Fillers and artificial flow agents

Fillers are commonly used to fill out the empty space in a capsule so as to make it look full. For example, a size 00 capsule can hold around 700mg of ingredients. But if a manufacturer only fills it with 350mg of resveratrol, the capsule will look half empty – which is not desirable. Instead of adding more resveratrol, which is expensive, cheap fillers are used which have no active biological role other than taking up empty space.

The other thing to be aware of is flow agents which are a standard part of the manufacturing process. These are added to the mix to allow the ingredients to flow through the machinery more efficiently and avoid clumping. The most common one being used is magnesium stearate.

In large amounts, magnesium stearate acts as a laxative, and some people may have an intolerance to it. Therefore some manufacturers opt for all-natural alternatives such as rice flour.

Manufacturing standards

You may want to check where your supplement is made and what manufacturing standards the makers adhere to.

Always check for GMP certification (Good manufacturing practice) which means the manufacturer has been inspected by the regulatory body and compliance with health and safety regulations are met.

3rd party testing

Some brands go the extra mile and pay for their product to be 3rd party tested. This means they send the finished product to an independent lab which will run it through an extra layer of testing to confirm that the supplement contains what it says it does

Are all resveratrol supplements the same?
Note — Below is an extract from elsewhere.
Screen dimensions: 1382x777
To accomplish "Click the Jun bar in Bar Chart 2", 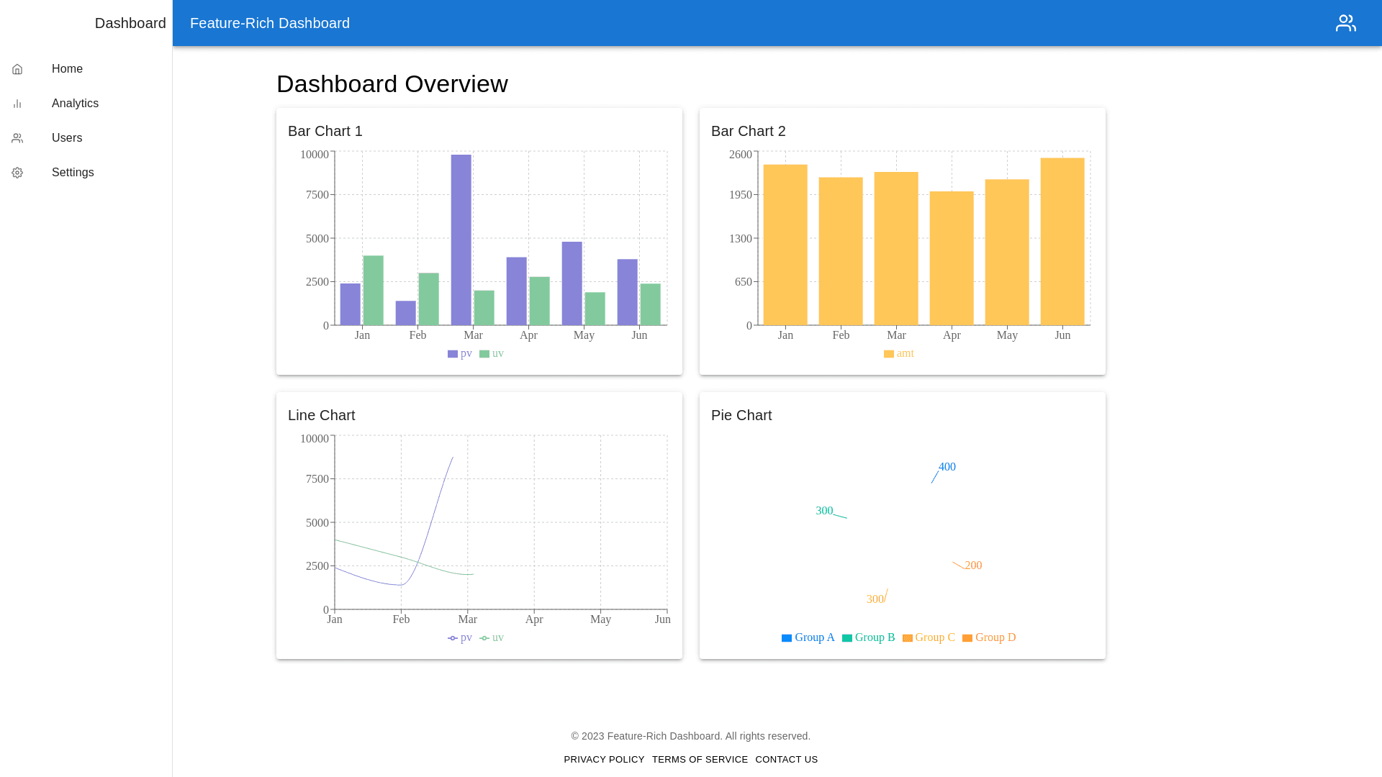I will pos(1062,241).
You may have guessed by now that the answer to this question is no. Not all resveratrol supplements are the same. With so much variation in the market, it’s no wonder people get confused.

Aside from the form and purity of resveratrol, there are lots of other things to consider before choosing a resveratrol supplement. Always check the label to see the ingredients used and check out the company credentials to see where and how the supplement has been made.

How to choose a resveratrol supplement – Final words

That brings us to the end of our look into how to choose a resveratrol supplement.

As you’ve probably realized by now, there can be significant variation between products on the market.

The main considerations are:

  1. What’s the purity – Ideally look for 98% trans-resveratrol
  2. What’s the dose – Although there’s no official recommended dose, most studies use a daily dose of 500mg to 1g.
  3. Where and how is the supplement made – Check to see if it’s made in a GMP certified facility, uses vegan capsules and natural flow agents
  4. Is it 3rd party tested – Has the supplement been sent to an independent lab to check the dose and purity?

We hope that clears things up and allows you to make an informed decision when choosing your resveratrol supplement!